* [Records supplied]
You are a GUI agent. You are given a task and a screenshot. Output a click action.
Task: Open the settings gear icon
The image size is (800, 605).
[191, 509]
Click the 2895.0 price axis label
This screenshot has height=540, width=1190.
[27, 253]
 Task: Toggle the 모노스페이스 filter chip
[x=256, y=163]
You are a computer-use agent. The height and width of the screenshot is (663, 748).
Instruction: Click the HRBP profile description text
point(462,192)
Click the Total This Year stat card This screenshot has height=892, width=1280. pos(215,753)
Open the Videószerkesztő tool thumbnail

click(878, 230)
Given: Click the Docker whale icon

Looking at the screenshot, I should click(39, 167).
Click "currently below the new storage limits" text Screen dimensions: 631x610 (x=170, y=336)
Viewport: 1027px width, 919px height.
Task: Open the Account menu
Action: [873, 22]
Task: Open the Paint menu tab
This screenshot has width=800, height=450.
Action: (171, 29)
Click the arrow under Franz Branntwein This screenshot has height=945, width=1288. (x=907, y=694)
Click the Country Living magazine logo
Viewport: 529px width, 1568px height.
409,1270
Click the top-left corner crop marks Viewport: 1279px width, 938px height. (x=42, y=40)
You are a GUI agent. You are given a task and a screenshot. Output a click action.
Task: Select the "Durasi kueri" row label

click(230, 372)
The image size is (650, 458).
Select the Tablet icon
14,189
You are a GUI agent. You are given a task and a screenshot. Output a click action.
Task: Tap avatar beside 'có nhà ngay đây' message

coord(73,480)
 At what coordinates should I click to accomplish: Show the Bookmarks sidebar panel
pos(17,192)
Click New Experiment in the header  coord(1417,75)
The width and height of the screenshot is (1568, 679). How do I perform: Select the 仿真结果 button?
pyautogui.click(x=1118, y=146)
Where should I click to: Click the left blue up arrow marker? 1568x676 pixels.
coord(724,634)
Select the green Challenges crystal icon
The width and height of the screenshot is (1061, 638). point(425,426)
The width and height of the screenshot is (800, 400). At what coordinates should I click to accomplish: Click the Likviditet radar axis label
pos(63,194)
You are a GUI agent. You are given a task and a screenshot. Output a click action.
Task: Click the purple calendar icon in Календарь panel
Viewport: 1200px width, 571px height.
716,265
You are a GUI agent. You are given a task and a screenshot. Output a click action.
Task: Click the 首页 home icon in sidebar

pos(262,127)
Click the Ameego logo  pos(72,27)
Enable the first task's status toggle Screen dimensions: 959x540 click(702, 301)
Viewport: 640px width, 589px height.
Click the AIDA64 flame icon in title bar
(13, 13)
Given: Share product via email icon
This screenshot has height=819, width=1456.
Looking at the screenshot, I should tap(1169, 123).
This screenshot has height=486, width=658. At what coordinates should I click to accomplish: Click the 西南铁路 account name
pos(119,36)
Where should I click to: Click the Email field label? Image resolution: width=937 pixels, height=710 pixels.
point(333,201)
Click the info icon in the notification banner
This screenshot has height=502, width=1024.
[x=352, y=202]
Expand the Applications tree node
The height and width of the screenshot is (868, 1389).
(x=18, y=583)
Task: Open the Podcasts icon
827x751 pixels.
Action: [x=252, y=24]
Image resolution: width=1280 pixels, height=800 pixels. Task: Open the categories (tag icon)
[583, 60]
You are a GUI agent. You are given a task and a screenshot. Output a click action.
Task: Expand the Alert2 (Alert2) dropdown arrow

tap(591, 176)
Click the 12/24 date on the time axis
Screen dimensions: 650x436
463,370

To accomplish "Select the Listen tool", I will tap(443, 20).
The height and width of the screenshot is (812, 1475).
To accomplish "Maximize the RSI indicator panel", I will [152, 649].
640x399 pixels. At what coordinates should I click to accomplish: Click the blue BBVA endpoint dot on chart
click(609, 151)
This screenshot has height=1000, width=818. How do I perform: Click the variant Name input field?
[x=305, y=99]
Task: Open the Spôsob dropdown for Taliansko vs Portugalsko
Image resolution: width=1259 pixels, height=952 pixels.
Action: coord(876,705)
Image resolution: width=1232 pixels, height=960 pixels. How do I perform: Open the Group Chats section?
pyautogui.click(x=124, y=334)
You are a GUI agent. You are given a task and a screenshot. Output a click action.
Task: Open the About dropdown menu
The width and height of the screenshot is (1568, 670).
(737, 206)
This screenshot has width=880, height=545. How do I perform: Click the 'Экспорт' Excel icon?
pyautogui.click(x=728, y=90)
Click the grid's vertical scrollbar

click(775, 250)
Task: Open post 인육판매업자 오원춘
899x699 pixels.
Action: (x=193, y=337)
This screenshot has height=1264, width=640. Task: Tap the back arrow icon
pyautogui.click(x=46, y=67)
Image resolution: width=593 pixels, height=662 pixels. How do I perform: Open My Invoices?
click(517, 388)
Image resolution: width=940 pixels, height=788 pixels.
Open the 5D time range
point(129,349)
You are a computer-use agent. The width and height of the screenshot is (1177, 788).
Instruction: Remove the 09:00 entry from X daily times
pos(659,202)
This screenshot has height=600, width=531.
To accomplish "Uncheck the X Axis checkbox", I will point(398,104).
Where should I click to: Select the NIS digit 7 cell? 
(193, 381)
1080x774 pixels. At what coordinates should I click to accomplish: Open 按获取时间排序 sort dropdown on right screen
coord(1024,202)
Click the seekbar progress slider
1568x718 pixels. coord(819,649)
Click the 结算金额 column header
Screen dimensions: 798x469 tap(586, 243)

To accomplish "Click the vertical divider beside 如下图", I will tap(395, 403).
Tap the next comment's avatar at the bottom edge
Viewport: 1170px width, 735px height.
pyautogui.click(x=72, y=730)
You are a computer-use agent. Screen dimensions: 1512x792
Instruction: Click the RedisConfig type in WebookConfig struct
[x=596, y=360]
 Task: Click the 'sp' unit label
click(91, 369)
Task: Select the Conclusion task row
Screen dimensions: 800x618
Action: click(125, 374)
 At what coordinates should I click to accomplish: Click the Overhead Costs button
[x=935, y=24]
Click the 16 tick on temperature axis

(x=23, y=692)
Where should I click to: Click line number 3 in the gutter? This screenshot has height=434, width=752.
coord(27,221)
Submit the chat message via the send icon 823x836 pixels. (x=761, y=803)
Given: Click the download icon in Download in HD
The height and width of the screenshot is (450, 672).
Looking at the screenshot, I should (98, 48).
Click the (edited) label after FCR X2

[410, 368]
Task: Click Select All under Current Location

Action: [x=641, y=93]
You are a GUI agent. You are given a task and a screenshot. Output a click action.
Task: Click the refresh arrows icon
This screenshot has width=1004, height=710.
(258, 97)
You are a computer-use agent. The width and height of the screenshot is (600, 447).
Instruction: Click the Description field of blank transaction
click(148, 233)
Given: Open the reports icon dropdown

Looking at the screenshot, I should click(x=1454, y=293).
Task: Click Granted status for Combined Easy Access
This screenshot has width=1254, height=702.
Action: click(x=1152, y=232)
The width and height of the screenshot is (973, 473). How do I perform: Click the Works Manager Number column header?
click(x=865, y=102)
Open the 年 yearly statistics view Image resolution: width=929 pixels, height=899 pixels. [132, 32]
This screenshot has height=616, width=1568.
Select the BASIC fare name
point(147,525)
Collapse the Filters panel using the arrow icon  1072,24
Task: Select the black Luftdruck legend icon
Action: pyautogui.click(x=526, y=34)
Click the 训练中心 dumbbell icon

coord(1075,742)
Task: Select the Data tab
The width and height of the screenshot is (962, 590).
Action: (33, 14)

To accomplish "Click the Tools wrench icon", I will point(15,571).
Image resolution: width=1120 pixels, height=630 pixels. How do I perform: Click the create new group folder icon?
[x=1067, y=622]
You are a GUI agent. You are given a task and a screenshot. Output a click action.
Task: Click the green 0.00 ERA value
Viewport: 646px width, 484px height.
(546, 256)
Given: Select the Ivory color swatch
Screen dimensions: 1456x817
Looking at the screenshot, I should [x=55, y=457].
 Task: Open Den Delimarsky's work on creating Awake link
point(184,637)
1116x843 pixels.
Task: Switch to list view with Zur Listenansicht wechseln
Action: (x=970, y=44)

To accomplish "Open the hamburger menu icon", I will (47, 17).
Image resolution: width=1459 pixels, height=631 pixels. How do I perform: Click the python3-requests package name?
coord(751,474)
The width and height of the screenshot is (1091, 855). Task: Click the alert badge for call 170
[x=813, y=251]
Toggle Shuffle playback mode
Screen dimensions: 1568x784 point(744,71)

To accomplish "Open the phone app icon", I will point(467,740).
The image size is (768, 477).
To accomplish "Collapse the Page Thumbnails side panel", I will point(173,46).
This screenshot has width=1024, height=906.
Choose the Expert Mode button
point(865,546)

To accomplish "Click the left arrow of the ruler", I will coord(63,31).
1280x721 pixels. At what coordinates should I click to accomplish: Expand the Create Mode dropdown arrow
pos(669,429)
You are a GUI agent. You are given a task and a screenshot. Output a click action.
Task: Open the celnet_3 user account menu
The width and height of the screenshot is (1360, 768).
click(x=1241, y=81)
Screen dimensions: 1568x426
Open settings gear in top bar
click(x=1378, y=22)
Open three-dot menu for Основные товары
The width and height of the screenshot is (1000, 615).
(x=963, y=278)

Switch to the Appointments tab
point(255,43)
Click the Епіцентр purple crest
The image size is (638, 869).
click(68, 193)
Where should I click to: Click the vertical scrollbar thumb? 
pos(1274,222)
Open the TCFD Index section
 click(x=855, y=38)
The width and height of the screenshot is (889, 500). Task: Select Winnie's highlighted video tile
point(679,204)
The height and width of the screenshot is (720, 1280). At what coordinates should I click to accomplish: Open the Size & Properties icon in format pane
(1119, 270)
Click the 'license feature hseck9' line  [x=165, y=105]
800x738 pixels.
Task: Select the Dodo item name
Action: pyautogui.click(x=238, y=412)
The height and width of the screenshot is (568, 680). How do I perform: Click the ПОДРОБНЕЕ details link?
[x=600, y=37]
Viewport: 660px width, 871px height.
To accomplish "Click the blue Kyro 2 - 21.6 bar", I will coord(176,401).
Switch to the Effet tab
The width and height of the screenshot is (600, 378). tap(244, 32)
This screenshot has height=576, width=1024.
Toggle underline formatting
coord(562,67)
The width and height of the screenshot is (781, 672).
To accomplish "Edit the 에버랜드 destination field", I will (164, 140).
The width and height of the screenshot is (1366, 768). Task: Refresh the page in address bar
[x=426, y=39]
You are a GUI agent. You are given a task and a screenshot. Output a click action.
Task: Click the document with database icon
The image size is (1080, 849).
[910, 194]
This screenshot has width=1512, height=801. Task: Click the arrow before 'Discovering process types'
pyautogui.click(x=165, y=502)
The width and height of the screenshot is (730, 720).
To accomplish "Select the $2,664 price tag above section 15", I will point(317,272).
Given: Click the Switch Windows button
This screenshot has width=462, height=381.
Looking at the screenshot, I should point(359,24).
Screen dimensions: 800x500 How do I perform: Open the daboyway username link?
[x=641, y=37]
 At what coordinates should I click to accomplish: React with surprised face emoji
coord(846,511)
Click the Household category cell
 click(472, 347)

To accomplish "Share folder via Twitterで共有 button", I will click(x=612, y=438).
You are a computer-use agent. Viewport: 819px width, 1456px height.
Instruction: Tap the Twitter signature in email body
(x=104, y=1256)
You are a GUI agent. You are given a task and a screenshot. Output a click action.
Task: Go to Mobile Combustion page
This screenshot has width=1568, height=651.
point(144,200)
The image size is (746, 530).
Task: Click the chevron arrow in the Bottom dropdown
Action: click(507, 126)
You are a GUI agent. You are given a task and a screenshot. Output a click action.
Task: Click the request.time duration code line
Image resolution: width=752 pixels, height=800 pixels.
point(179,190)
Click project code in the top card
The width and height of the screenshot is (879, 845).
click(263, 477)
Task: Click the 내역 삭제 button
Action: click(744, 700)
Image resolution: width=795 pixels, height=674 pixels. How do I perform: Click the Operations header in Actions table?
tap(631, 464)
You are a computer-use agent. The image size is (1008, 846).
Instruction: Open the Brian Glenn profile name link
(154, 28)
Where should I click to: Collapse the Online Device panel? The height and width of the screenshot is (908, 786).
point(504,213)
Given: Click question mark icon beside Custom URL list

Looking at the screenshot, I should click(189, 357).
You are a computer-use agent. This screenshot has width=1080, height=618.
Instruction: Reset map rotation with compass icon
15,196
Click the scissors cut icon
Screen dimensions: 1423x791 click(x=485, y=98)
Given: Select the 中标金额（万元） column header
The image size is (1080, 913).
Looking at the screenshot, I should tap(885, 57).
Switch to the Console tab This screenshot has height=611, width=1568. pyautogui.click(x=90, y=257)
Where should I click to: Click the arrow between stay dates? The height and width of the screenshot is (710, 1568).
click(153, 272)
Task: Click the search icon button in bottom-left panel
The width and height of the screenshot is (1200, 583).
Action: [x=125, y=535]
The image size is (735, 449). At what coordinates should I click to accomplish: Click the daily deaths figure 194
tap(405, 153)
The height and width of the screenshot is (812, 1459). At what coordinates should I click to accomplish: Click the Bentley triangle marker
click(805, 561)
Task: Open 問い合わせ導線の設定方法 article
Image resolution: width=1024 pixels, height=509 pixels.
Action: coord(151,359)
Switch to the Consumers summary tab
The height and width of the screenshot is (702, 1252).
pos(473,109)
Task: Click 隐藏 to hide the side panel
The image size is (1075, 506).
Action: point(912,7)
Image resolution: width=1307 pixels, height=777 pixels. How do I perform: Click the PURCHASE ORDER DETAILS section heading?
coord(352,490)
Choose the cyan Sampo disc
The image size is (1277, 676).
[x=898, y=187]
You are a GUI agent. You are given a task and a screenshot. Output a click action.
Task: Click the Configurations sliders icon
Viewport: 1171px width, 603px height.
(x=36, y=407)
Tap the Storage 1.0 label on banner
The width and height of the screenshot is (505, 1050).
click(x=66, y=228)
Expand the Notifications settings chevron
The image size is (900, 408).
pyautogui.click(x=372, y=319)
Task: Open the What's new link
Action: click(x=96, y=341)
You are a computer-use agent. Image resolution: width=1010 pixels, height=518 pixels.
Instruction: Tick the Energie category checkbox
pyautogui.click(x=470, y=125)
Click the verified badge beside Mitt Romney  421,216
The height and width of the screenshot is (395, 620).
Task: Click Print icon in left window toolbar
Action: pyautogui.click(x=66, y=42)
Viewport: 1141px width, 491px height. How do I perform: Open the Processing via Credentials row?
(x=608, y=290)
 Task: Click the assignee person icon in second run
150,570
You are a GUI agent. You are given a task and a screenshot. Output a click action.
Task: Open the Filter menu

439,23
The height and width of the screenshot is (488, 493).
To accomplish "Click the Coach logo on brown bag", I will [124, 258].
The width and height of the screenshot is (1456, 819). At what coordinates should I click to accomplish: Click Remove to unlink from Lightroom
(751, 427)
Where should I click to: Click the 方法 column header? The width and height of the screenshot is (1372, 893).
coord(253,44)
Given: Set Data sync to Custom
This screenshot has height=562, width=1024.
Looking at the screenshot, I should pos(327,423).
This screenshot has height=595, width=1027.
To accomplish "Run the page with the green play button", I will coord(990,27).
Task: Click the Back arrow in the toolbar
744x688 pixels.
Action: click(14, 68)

* [Aim of the exercise] The answer is a number only: how many lines of the data above include "code"?

* [Task response] 2